Extracted records

....

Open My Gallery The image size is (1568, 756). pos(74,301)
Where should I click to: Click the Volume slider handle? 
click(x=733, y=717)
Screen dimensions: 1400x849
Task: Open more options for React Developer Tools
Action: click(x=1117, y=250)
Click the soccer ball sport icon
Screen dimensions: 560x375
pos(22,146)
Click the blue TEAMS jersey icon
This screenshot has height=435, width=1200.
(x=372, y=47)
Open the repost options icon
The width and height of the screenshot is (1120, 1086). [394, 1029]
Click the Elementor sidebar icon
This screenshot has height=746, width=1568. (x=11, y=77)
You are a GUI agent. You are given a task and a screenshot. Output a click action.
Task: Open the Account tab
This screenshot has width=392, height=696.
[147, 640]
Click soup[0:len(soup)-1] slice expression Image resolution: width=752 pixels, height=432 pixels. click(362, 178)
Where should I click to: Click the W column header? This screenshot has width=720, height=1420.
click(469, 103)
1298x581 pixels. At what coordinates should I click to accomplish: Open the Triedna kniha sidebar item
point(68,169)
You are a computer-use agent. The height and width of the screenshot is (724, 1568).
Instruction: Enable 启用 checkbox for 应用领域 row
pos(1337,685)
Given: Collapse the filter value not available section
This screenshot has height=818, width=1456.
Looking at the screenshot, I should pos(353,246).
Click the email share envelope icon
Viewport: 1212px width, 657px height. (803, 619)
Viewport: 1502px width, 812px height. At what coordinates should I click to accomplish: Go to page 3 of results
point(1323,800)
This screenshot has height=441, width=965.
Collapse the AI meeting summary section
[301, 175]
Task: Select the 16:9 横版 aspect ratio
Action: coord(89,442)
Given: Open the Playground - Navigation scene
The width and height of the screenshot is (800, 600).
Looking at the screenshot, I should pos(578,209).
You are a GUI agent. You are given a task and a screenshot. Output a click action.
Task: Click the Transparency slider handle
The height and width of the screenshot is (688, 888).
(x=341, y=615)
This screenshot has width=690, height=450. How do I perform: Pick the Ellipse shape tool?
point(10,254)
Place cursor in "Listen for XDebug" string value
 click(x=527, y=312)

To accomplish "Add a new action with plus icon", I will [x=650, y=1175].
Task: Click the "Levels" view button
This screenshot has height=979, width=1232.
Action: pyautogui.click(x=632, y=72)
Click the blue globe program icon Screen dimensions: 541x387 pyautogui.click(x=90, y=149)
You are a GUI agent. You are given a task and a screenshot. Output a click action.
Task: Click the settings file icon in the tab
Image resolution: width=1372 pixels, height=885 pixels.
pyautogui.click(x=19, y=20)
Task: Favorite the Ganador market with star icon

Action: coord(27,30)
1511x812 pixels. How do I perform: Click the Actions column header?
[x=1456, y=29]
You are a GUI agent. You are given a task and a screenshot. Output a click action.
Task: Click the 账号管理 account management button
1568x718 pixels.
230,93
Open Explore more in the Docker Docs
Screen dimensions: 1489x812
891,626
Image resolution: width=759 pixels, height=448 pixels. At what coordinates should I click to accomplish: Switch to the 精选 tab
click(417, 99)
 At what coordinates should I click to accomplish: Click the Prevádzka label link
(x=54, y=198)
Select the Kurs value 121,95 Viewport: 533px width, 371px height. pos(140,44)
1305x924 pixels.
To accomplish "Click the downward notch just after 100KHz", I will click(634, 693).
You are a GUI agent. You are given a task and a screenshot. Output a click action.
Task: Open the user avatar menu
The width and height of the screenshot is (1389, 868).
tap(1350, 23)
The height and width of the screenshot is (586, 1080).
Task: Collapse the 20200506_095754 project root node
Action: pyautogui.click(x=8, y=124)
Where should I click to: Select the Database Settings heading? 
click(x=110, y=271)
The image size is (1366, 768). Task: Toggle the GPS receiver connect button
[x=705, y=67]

....

• What the task asks: Every line of data must be returned unchanged.

• Solution for this problem:
Open My Gallery The image size is (1568, 756). pos(74,301)
Where should I click to: Click the Volume slider handle? 
click(x=733, y=717)
Screen dimensions: 1400x849
Task: Open more options for React Developer Tools
Action: click(x=1117, y=250)
Click the soccer ball sport icon
Screen dimensions: 560x375
pos(22,146)
Click the blue TEAMS jersey icon
This screenshot has height=435, width=1200.
(x=372, y=47)
Open the repost options icon
The width and height of the screenshot is (1120, 1086). [394, 1029]
Click the Elementor sidebar icon
This screenshot has height=746, width=1568. (x=11, y=77)
You are a GUI agent. You are given a task and a screenshot. Output a click action.
Task: Open the Account tab
This screenshot has width=392, height=696.
[147, 640]
Click soup[0:len(soup)-1] slice expression Image resolution: width=752 pixels, height=432 pixels. click(362, 178)
Where should I click to: Click the W column header? This screenshot has width=720, height=1420.
click(469, 103)
1298x581 pixels. At what coordinates should I click to accomplish: Open the Triedna kniha sidebar item
point(68,169)
You are a computer-use agent. The height and width of the screenshot is (724, 1568).
Instruction: Enable 启用 checkbox for 应用领域 row
pos(1337,685)
Given: Collapse the filter value not available section
This screenshot has height=818, width=1456.
Looking at the screenshot, I should pos(353,246).
Click the email share envelope icon
Viewport: 1212px width, 657px height. (803, 619)
Viewport: 1502px width, 812px height. At what coordinates should I click to accomplish: Go to page 3 of results
point(1323,800)
This screenshot has height=441, width=965.
Collapse the AI meeting summary section
[301, 175]
Task: Select the 16:9 横版 aspect ratio
Action: coord(89,442)
Given: Open the Playground - Navigation scene
The width and height of the screenshot is (800, 600).
Looking at the screenshot, I should pos(578,209).
You are a GUI agent. You are given a task and a screenshot. Output a click action.
Task: Click the Transparency slider handle
The height and width of the screenshot is (688, 888).
(x=341, y=615)
This screenshot has width=690, height=450. How do I perform: Pick the Ellipse shape tool?
point(10,254)
Place cursor in "Listen for XDebug" string value
 click(x=527, y=312)

To accomplish "Add a new action with plus icon", I will [x=650, y=1175].
Task: Click the "Levels" view button
This screenshot has height=979, width=1232.
Action: pyautogui.click(x=632, y=72)
Click the blue globe program icon Screen dimensions: 541x387 pyautogui.click(x=90, y=149)
You are a GUI agent. You are given a task and a screenshot. Output a click action.
Task: Click the settings file icon in the tab
Image resolution: width=1372 pixels, height=885 pixels.
pyautogui.click(x=19, y=20)
Task: Favorite the Ganador market with star icon

Action: coord(27,30)
1511x812 pixels. How do I perform: Click the Actions column header?
[x=1456, y=29]
You are a GUI agent. You are given a task and a screenshot. Output a click action.
Task: Click the 账号管理 account management button
1568x718 pixels.
230,93
Open Explore more in the Docker Docs
Screen dimensions: 1489x812
891,626
Image resolution: width=759 pixels, height=448 pixels. At what coordinates should I click to accomplish: Switch to the 精选 tab
click(417, 99)
 At what coordinates should I click to accomplish: Click the Prevádzka label link
(x=54, y=198)
Select the Kurs value 121,95 Viewport: 533px width, 371px height. pos(140,44)
1305x924 pixels.
To accomplish "Click the downward notch just after 100KHz", I will click(634, 693).
You are a GUI agent. You are given a task and a screenshot. Output a click action.
Task: Open the user avatar menu
The width and height of the screenshot is (1389, 868).
tap(1350, 23)
The height and width of the screenshot is (586, 1080).
Task: Collapse the 20200506_095754 project root node
Action: pyautogui.click(x=8, y=124)
Where should I click to: Select the Database Settings heading? 
click(x=110, y=271)
The image size is (1366, 768). Task: Toggle the GPS receiver connect button
[x=705, y=67]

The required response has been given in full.